Obwohl es also nur um ein absolutes Minimum an Mehrdimensionalität für weibliche Charaktere geht, fallen viele Filme durch den Test durch oder bestehen ihn nur wegen einer einzelnen Zeile Text – doch Frauen sind mehr als nur Hintergrunddekoration für Geschichten von Männern über Männer.

Quellen

  • Steinke Jocelyn (2005): Cultural Representations of Gender and Science. Portrayals of Female Scientists and Engineers in Popular Films. In: Science Communication, 27 No. 1., Seite 27-63
  • Villa Paula-Irene (Hrsg.) (2012): Banale Kämpfe?: Perspektiven auf Populärkultur und Geschlecht. Wiesbaden: Springer VS
  • Mühlen-Achs Gitta, Stolzenburg Elke (1994): Geschlechtsspezifische Medienpädagogik: Über Mädchenbilder und den Umgang mit ihnen.

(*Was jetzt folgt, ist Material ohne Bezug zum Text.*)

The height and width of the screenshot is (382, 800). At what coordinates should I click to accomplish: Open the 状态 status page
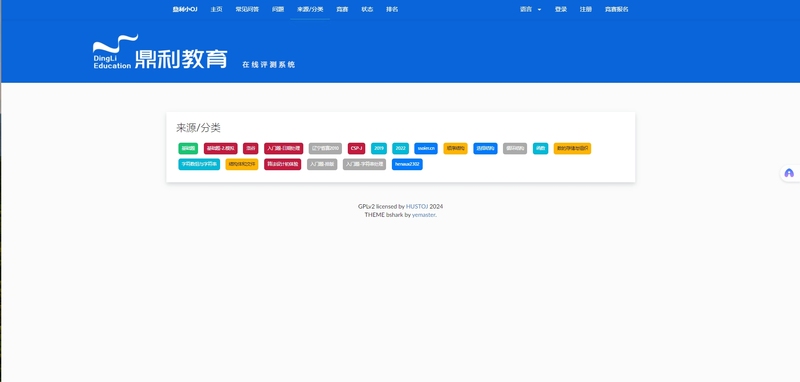(367, 9)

GMK-Rundbrief Nr 36-März 1994, S.94-100.
  • New York Film Academy (2013): Gender Inequality in Film – An Infographic. https://www.nyfa.edu/film-school-blog/gender-inequality-in-film/, Abgerufen am 09.07.2015
  • StarTalk Radio with Neil DeGrasse Tyson (2011): A Conversation with Nichelle Nichols. http://www.startalkradio.net/show/a-conversation-with-nichelle-nichols/, Abgerufen am 09.07.2015
  • Bechdel, Alison (1985): The Rule. http://dykestowatchoutfor.com/the-rule, Abgerufen am 09.07.2015
  • Avatar. Dir. James Cameron. Perf. Sam Worthington, Zoe Saldana, Stephen Lang, Michelle Rodriguez, and Sigourney Weaver. 20th Century Fox, 2009. Film.
  • Contact. Dir. Robert Zemeckis. Perf. Jodie Foster, Matthew McConaughey, James Woods, and Tom Skerritt. Warner Bros., 1997. Film.
  • Prometheus. Dir. Ridley Scott. Perf. Noomi Rapace, Michael Fassbender, Guy Pearce, Idris Elba, Logan Marshall-Green, and Charlize Theron. 20th Century Fox, 2012. Film.
  • Splice. Dir. Vincenzo Natali. Perf. Adrien Brody, Sarah Polley, and Delphine Chanéac. Warner Bros. Pictures, 2009. Film.